____ Kutipan Terpilih
ARTIKEL
TAK MUDAH TAPI BUKAN BERARTI MUSTAHIL
(AKSI NYATA BUDAYA POSITIF DALAM PROGRAM GURU PENGGERAK)
(Oleh: Yani Purbaningrum, S.Pd)
CGP Angkatan 4 Kota Bandung
Program
Guru Penggerak yang dibuat oleh pemerintah tentunya mempunyai tujuan yang
mulia. Guru sebagai target diharapkan dapat menerapkan apa yang telah
dipelajarinya di pendidikan dalam aksi nyata di sekolah atau lingkungan masing
– masing. Melakukan perubahan – perubahan sederhana dari lingkup yang paling
kecil secara konsisten agar berdampak ke perubahan besar berikutnya. Diharapkan
para guru penggerak ini menjadi agen transformasi dunia pendidikan di Indonesia
dengan segala problematika di dalamnya.
________
____ Data Tersimpan
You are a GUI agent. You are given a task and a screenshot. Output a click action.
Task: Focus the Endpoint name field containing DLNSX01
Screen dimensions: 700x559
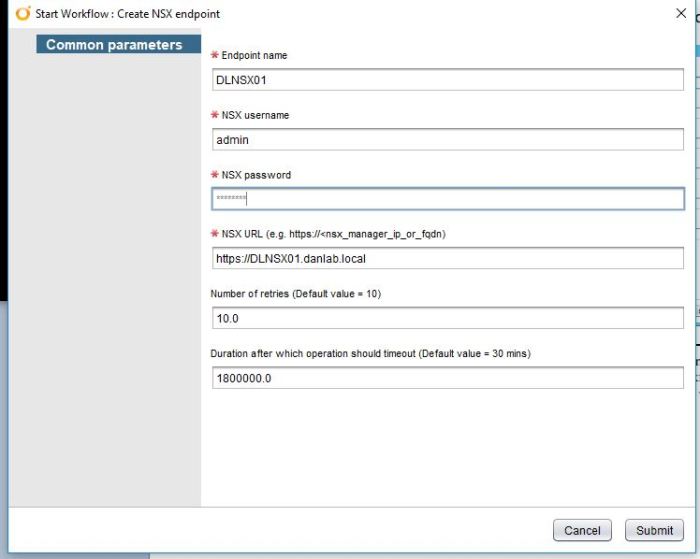coord(447,80)
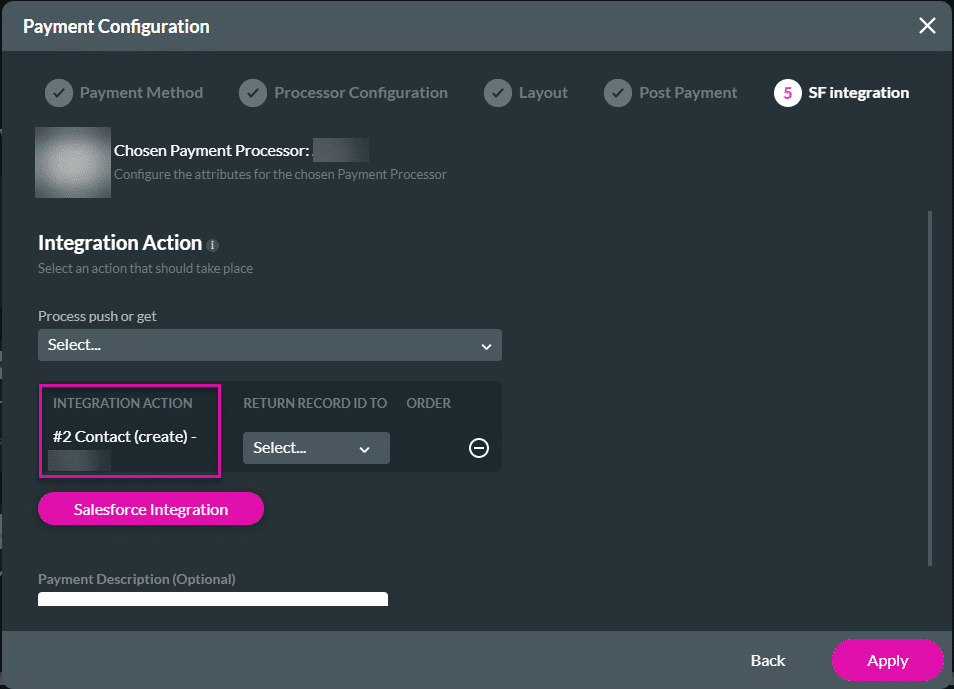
________
» Instruksi Tertulis
Tuliskan ulang kata demi kata bagian artikel tentang Program Guru Penggerak mulai dari "(Oleh: Yani Purbaningrum, S.Pd)" sampai dengan "problematika di dalamnya.". Data tersebut merupakan bahan tersendiri yang terpisah dari artikel.

» Keluaran Lengkap
(Oleh: Yani Purbaningrum, S.Pd)
CGP Angkatan 4 Kota Bandung
Program
Guru Penggerak yang dibuat oleh pemerintah tentunya mempunyai tujuan yang
mulia. Guru sebagai target diharapkan dapat menerapkan apa yang telah
dipelajarinya di pendidikan dalam aksi nyata di sekolah atau lingkungan masing
– masing. Melakukan perubahan – perubahan sederhana dari lingkup yang paling
kecil secara konsisten agar berdampak ke perubahan besar berikutnya. Diharapkan
para guru penggerak ini menjadi agen transformasi dunia pendidikan di Indonesia
dengan segala problematika di dalamnya.